** DATA FOR THE TASK follows **
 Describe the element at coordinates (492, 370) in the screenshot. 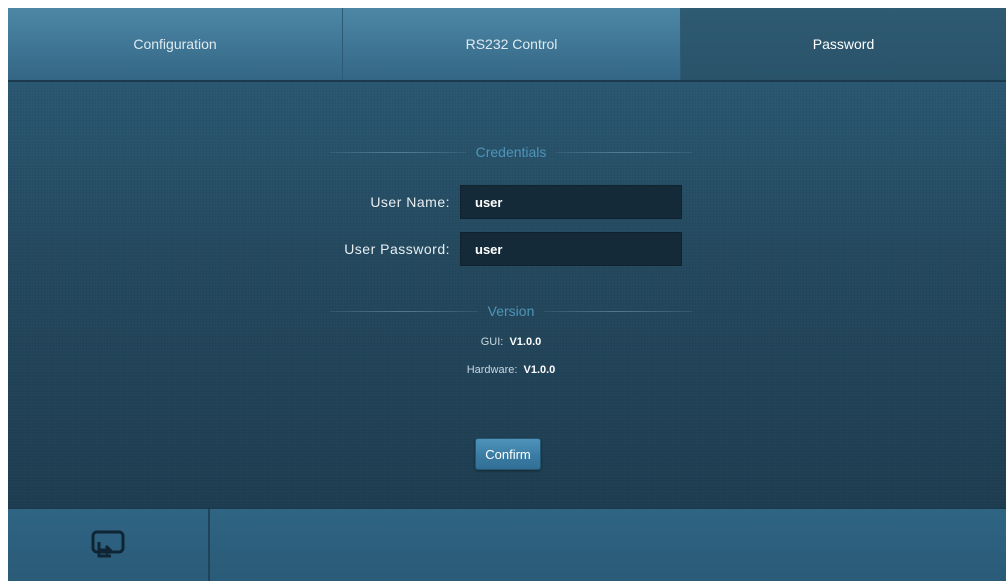

I see `hardware-version-label: Hardware:` at that location.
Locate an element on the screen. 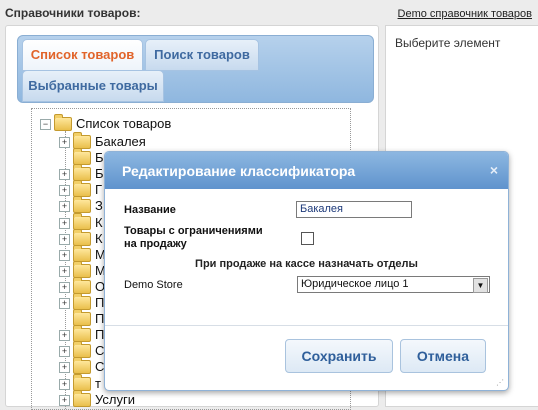  tree-root-label: Список товаров is located at coordinates (124, 124).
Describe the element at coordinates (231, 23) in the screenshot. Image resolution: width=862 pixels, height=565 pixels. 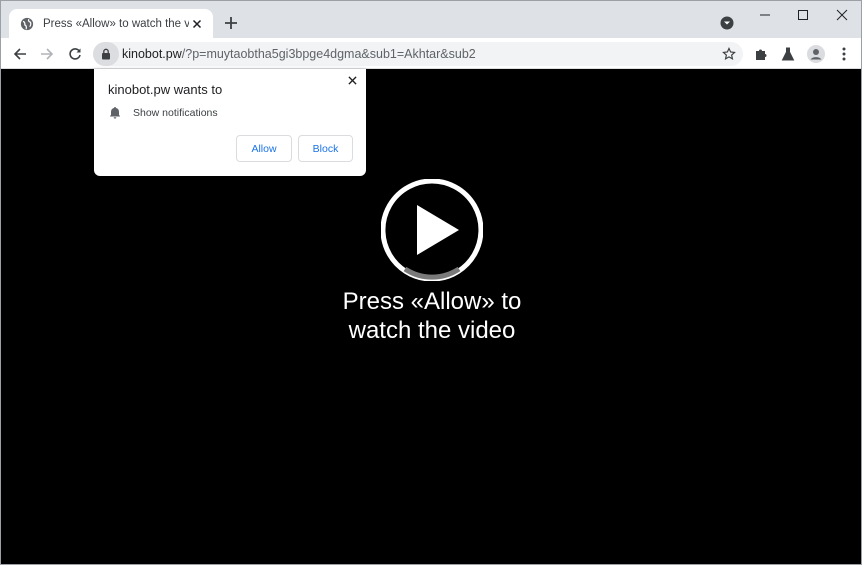
I see `new-tab-plus-icon` at that location.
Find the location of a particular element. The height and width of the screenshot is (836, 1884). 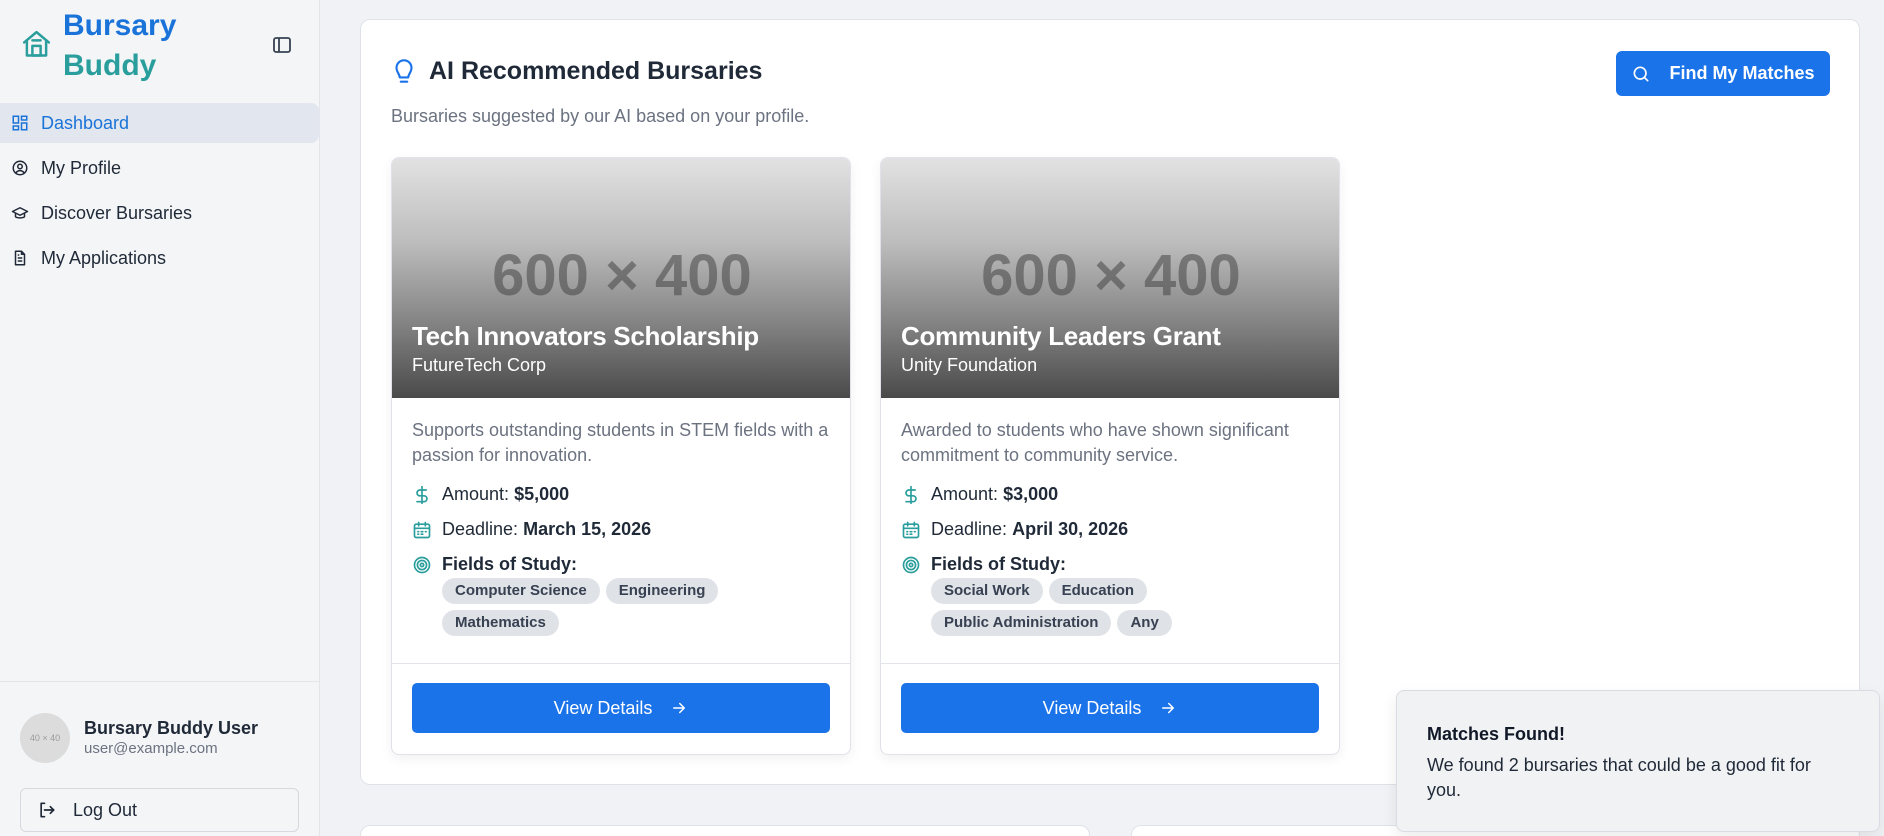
** End of DATA FOR THE TASK **
Copy the lines of the entries word for word, from the line that contains "Describe the element at coordinates (231, 23)" through the last line of the entries. Leave the pictures out.

Describe the element at coordinates (231, 23) in the screenshot. Image resolution: width=862 pixels, height=565 pixels. 
I see `new-tab-plus-icon` at that location.
Find the location of a particular element. The height and width of the screenshot is (836, 1884). 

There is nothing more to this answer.